── Exercise inputs
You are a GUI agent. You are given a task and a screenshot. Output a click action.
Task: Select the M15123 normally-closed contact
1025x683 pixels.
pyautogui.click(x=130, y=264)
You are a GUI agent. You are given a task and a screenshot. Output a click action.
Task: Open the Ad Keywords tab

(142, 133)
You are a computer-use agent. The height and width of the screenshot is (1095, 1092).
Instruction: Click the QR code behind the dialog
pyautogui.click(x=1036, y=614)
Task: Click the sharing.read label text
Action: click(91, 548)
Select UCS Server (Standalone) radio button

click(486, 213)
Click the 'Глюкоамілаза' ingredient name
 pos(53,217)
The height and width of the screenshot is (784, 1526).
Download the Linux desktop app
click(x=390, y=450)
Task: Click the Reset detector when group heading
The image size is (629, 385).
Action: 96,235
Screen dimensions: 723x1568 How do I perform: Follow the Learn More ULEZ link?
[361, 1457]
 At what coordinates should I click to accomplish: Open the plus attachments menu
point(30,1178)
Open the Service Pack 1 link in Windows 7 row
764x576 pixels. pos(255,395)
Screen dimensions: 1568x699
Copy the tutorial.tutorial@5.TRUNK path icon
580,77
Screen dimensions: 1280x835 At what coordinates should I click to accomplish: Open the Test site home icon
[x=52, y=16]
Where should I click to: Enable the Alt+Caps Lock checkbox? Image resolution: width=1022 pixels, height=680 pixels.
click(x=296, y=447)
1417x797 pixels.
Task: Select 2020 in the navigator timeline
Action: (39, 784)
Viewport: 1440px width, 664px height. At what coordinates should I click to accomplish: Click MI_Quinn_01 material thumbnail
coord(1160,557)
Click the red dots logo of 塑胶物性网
────
Task to carry out
For the word "screenshot", find all matching lines in the entries above and copy them out.

Response below
You are a GUI agent. You are given a task and a screenshot. Output a click action.
You are a GUI agent. You are given a task and a screenshot. Output a click action.
You are a computer-use agent. The height and width of the screenshot is (1095, 1092).
The height and width of the screenshot is (784, 1526).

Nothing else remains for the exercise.